Publié le 10 décembre 2009 par Elinorbird

- Je te dis que tu as bien fait!

- Je sais pas...

- Mais si... De toute façon tu aurais fini par le regretter sinon...

- Oui tu as sûrement raison. Et puis rien n'est sûr de toute façon... Jolie doit revenir vers nous... Mais Jack m'en veut à mort...

- Et bah tanpis pour lui. Allez. Change toi les idées. Arrête de remuer tout ça. Sors. Va faire autre chose!

- Je dois rejoindre Charlie d'ici une heure...

- Parfait! Bon moi faut que j'y retourne ma Belle. J'ai du boulot...

- Ok. Bisous Paige.

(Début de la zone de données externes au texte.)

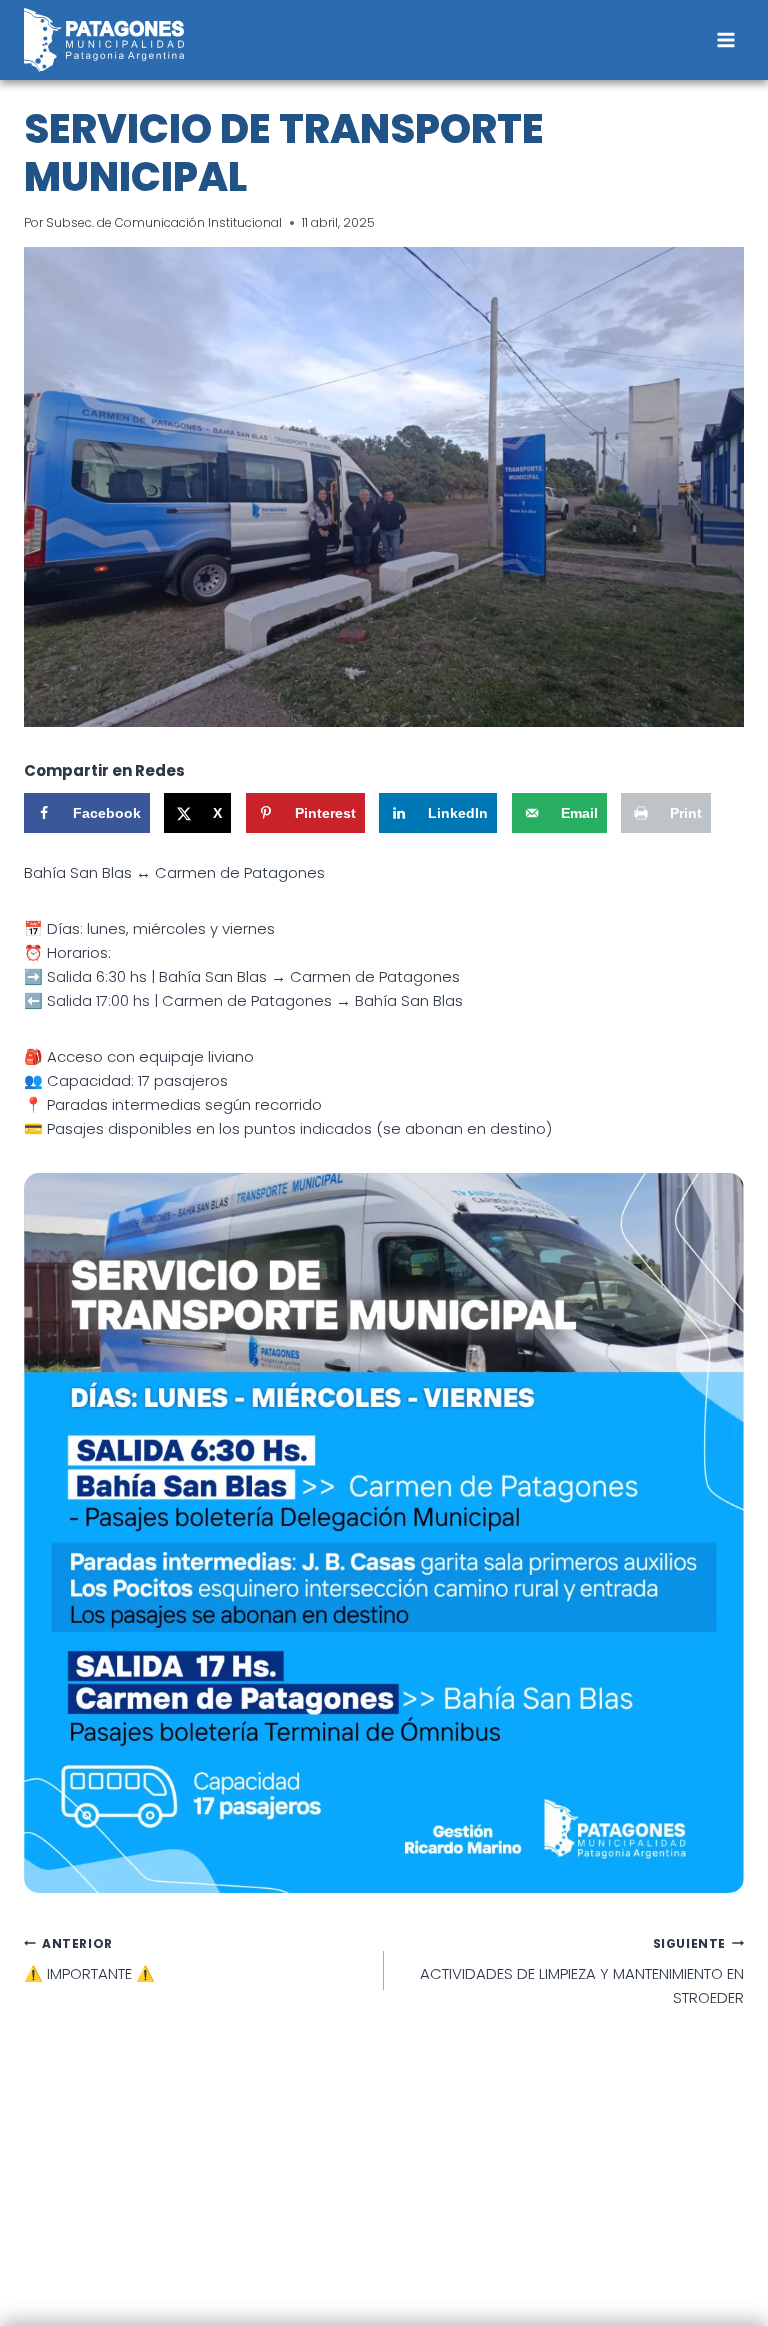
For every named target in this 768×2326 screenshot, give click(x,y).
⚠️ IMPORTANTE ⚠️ (89, 1960)
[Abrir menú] (725, 39)
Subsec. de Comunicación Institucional (164, 222)
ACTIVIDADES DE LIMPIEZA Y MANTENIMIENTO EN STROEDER (582, 1972)
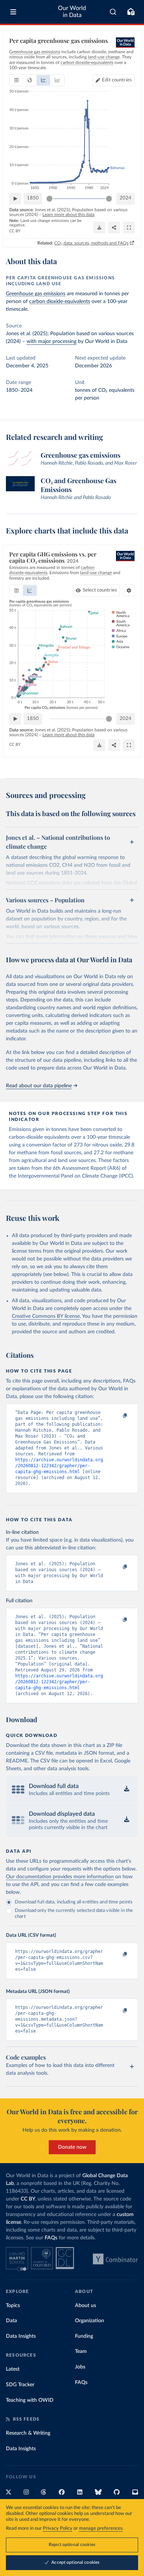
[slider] (49, 198)
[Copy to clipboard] (117, 1416)
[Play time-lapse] (15, 199)
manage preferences (101, 2528)
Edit (117, 80)
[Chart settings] (129, 590)
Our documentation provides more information (60, 1876)
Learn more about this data (68, 214)
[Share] (114, 227)
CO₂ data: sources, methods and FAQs (91, 243)
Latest (13, 2369)
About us (85, 2305)
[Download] (99, 227)
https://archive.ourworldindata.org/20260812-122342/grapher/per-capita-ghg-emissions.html (59, 1465)
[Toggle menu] (13, 11)
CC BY (15, 231)
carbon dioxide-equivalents (59, 301)
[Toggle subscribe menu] (130, 11)
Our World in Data (72, 11)
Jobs (80, 2367)
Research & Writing (28, 2433)
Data (11, 2320)
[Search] (113, 12)
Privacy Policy (57, 2528)
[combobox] (113, 12)
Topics (13, 2305)
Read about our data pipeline (39, 1085)
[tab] (16, 80)
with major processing (51, 341)
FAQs (51, 2237)
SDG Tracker (20, 2384)
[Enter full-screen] (129, 227)
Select (100, 590)
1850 (33, 198)
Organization (89, 2320)
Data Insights (21, 2336)
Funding (84, 2336)
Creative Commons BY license (46, 1316)
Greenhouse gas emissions (35, 293)
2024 (125, 198)
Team (81, 2351)
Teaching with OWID (30, 2400)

Merci pour tout.

Je venais de passer une heure au téléphone avec Paige... Billie était aux répétitions comme tous les jeudis, et donc il n'y avait pas eu de petit déjeuner ce matin... Et j'avais besoin de faire un débrief' de la soirée d'hier, avec Jolie Smith...

***

Jack et moi nous étions donnés rendez-vous chez lui pour discuter un peu de son "plan d'action" comme il aimait l'appeler... "Tu sais Bird. C'est loin d'être gagné. Dans ce business, tant que le contrat n'est pas signé, rien n'est sûr..." Jack s'inquiétait souvent beaucoup dès qu'il s'agissait du boulot... Alors, docile, je l'écoutais me briefer sur la marche à suivre pour être sûr à 100% de décrocher ce précieux contrat à six chiffres. Jusqu'au moment où il me dit:

- Et surtout, je sais que Jolie et toi êtes bonnes copines mais, s'il te plait, évite de lui parler de tes projets, aussi bien d'écrire ton blog que de monter une ligne de vêtements...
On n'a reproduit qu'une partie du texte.